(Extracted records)
----------------------------------------

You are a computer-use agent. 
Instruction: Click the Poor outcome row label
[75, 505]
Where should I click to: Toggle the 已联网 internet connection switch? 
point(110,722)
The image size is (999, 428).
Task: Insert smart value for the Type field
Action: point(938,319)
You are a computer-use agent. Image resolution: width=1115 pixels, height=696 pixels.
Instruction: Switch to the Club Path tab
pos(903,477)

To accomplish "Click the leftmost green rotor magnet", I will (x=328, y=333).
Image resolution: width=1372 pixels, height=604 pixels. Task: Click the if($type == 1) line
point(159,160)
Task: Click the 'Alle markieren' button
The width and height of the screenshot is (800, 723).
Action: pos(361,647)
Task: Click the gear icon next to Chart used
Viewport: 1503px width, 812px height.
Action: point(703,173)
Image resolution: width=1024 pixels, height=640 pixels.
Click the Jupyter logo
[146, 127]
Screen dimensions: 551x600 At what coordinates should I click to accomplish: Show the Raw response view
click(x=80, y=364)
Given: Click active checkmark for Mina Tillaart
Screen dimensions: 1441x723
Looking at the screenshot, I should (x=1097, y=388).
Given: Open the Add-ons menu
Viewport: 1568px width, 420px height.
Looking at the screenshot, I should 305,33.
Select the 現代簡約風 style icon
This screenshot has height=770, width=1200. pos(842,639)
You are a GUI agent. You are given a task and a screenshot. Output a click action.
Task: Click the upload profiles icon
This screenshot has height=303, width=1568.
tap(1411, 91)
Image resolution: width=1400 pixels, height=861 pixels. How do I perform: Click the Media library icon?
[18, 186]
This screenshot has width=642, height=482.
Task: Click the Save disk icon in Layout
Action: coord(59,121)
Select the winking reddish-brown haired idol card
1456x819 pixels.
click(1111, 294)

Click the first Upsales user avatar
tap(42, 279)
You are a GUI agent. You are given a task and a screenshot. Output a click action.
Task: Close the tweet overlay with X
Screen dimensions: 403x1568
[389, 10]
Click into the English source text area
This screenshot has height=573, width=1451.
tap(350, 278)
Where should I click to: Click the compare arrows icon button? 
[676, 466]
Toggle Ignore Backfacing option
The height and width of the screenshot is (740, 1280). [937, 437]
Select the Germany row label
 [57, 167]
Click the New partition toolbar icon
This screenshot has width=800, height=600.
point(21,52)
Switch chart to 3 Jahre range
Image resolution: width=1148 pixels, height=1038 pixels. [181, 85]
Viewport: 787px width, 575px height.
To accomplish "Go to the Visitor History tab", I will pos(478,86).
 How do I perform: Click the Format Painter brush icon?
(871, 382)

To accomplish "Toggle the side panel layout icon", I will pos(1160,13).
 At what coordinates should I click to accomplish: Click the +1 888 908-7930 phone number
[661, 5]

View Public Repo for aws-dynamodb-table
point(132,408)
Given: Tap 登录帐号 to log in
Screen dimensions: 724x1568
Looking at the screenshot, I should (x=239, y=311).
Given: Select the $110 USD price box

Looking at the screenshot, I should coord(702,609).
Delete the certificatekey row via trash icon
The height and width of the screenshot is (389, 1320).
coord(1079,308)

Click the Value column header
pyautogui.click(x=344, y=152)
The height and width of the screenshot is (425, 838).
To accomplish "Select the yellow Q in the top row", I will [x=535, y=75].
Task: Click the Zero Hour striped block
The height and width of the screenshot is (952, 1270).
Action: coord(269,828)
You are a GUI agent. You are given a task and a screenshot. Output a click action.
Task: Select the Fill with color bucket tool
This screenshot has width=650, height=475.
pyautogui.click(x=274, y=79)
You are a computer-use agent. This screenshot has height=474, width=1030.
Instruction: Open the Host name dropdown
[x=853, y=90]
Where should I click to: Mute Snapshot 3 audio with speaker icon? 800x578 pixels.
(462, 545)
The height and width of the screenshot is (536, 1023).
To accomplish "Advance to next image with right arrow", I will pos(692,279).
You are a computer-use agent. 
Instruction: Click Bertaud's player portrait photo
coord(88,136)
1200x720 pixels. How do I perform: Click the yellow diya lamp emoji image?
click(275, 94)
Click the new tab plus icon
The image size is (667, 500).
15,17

----------------------------------------

Tally up the lines in the data that hold the word "computer". Only the total should be given.

YOUR RESPONSE: 4